Before I push the analysis further, let me ask another question. Do these four things—sleep, work or labor, play, and leisure activities—exhaust the parts of a human life? I have two answers to the question. If you look at a human life on the purely natural plane, I think these consume all its time, but I think there is a fifth part of life, not reducible to any of these four, though I cannot fully account for it on the purely natural plane. That fifth part I call “rest.” Now you might think that rest is identical with sleep, or with recreation by which one is “rested” from fatigue. But I do not mean that when I use the word. I mean by “rest” something that is quite distinct from sleep, an activity that is specifically human. No animal could possibly rest in the sense which I intend when I use the word. An animal sleeps. I mean rest in a sense quite distinct from play or recreation or refreshment, for all these things are for the sake of work, and rest is not for the sake of work at all.
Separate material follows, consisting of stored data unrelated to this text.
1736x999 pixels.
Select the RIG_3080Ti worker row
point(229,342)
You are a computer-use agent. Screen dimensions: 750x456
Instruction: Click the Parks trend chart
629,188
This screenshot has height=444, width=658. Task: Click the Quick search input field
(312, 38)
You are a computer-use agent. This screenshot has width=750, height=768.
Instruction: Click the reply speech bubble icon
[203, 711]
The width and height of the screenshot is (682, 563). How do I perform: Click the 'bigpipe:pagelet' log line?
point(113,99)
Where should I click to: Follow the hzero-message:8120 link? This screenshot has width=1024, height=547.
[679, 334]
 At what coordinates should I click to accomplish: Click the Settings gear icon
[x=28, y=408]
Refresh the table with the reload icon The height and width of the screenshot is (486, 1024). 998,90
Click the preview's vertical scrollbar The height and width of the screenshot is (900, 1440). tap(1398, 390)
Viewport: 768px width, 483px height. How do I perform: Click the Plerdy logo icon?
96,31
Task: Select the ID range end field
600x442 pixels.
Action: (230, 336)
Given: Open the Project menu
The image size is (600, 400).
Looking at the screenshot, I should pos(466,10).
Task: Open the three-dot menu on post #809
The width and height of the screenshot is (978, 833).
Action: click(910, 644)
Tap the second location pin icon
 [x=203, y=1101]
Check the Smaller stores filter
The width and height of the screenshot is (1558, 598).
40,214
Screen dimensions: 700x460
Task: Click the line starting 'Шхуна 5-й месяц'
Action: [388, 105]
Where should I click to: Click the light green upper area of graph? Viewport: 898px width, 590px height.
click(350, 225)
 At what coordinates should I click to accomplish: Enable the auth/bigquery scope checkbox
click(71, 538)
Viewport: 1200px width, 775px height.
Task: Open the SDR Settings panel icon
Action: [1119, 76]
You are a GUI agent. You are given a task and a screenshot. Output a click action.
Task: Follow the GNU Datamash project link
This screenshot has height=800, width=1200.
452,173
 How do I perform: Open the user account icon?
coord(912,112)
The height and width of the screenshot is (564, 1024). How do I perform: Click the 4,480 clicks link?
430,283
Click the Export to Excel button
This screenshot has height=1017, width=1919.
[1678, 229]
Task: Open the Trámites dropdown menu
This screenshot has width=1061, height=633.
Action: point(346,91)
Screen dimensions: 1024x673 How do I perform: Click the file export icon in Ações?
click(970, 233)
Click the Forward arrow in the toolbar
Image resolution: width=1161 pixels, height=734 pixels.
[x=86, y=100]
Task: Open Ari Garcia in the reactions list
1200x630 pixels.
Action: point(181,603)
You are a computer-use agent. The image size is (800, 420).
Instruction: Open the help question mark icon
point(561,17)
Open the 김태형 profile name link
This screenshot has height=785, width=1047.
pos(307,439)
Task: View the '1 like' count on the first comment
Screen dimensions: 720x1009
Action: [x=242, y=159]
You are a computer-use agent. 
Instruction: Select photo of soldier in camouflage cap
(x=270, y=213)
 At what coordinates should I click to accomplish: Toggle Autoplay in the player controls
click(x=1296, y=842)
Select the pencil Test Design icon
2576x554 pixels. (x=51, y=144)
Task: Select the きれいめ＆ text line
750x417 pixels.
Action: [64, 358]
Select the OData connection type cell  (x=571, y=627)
The only way I can begin to convey what I mean by “rest” is to say the most obvious thing: that it is to be understood philosophically, as the opposite of motion. The easiest way to understand the connotation of the term “rest” is to consider the phrase “heavenly rest” and to ask whether there is any rest on earth. I think there is none because by “rest” I mean not merely a terminal activity, one which is done for its own sake, but also a non-repetitive or an exhaustive activity, one that does not require repetition because it in itself exhausts the need for activity. But I must then add immediately that as I understand rest, its meaning is supernatural. It is the sense in which God rested on the seventh day, the sense in which the commandments of God bid us observe the Sabbath day and keep it holy as a day of rest. It is in terms of this conception of rest that I distinguish between contemplation and thinking. Thinking, it seems to me, is a leisure activity; contemplation, an activity of rest. Accordingly, if rest exists at all in this earthly life, it exists only, I think, in religious activity: only in prayer and worship and in the contemplation practiced by religious orders. From this point of view, all human life is either work or rest. Everything I have subdivided into sleep, play, work, and leisure becomes work, as compared with rest, though there are distinctions on the natural plane that make work just one of four parts.
Leaving rest aside for a moment, let me see if I can explain the differences of work, play, and leisure activity. Certain criteria, which are often used to distinguish work, play, and leisure, fail, I think, to define these three things. For example, persons often use the criterion of pleasure and pain, somehow thinking of work as painful and play or leisure as pleasant. It is immediately apparent, I think, that this is incorrect. Play can be quite painful. What does one mean by speaking of a “grueling” match of tennis, if one does not mean that there is often physical pain in playing a long, fast tennis match? Work certainly can be pleasant. There is actual pleasure in a skilled performance, even if the performance is part of a laborious activity. And leisure activities, if I am right in thinking that learning is a typical leisure activity, certainly can be quite painful. Note, moreover, a very common phrase, one used in school, namely schoolwork or homework. Though schoolwork and homework are study and are therefore a part of learning and belong to leisure activity, we call them “work.” Why? Because there is some pain involved? I think not. I think we call them “work,” as I shall try to show you subsequently, not because pain is involved in them, but because we do them under some obligation, under some compulsion. This is the first indication that the meaning of “work” somehow involves the compulsory.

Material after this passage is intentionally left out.